[Saved data entries]
= Beginning of Section =
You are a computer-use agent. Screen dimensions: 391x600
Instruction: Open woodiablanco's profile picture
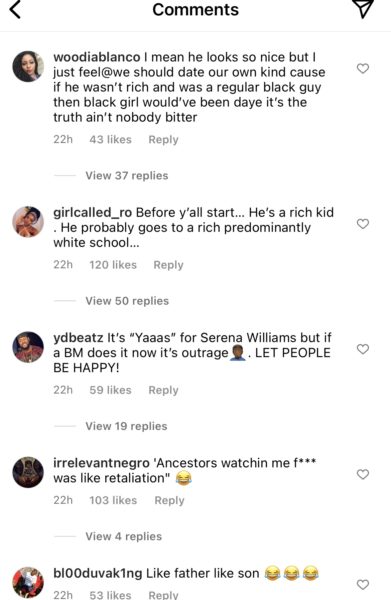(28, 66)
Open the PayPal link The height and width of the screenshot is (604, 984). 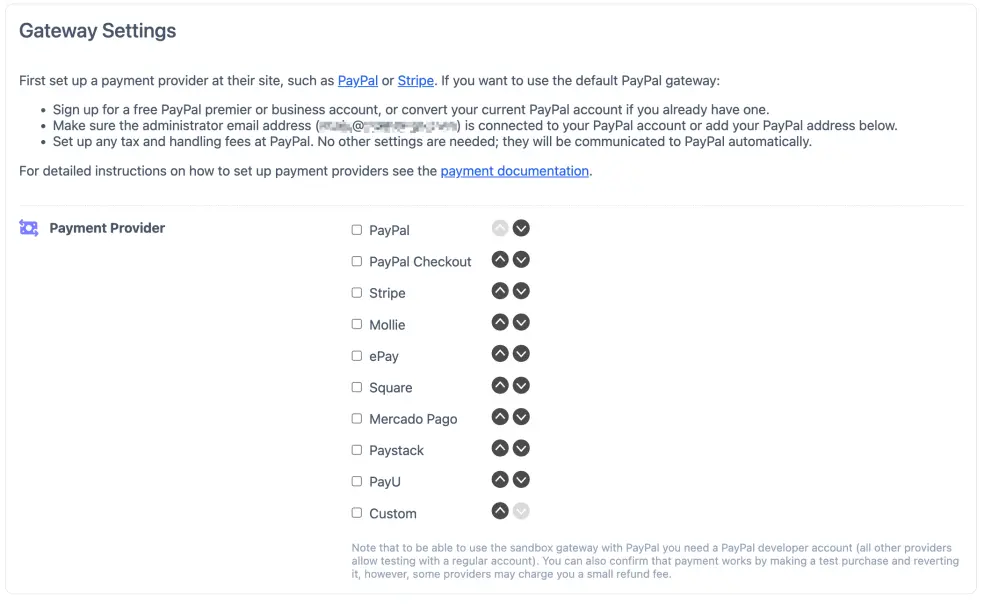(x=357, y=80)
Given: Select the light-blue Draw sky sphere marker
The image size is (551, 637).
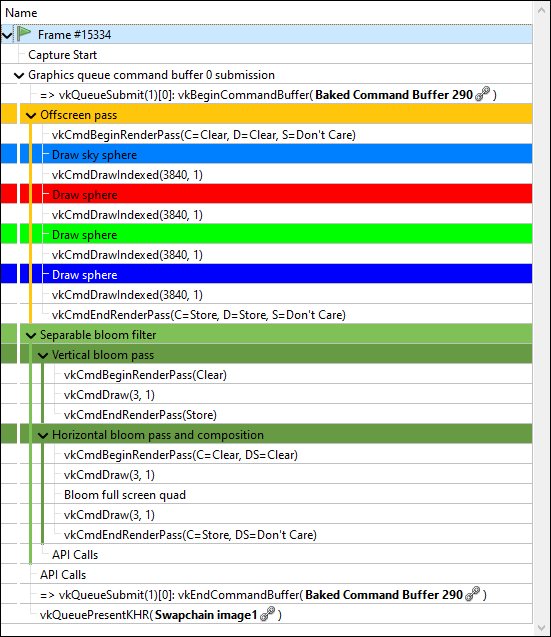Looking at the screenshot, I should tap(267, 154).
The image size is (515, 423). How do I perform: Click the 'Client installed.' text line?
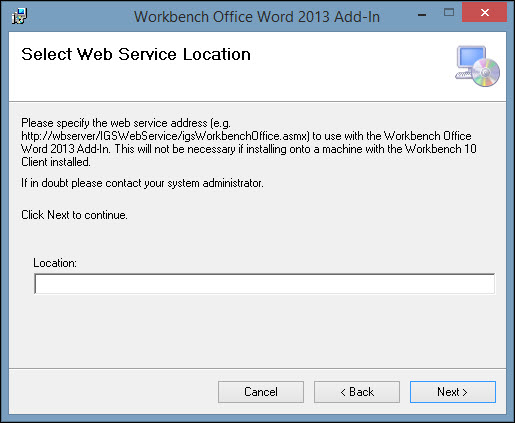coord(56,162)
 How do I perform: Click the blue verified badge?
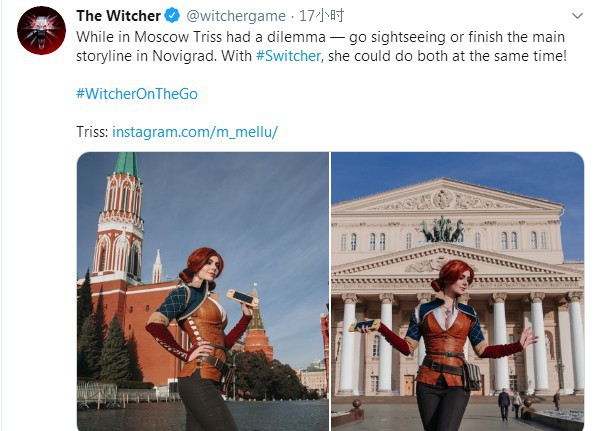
= End of Section =
→ **What needs to be done**
In the records above, find the line containing "Given: Select the", then write out exactly that line and every later one through the last, omitting pictures.

→ **Written response**
Given: Select the light-blue Draw sky sphere marker
The image size is (551, 637).
Looking at the screenshot, I should tap(267, 154).
The image size is (515, 423). How do I perform: Click the 'Client installed.' text line?
coord(56,162)
 How do I perform: Click the blue verified badge?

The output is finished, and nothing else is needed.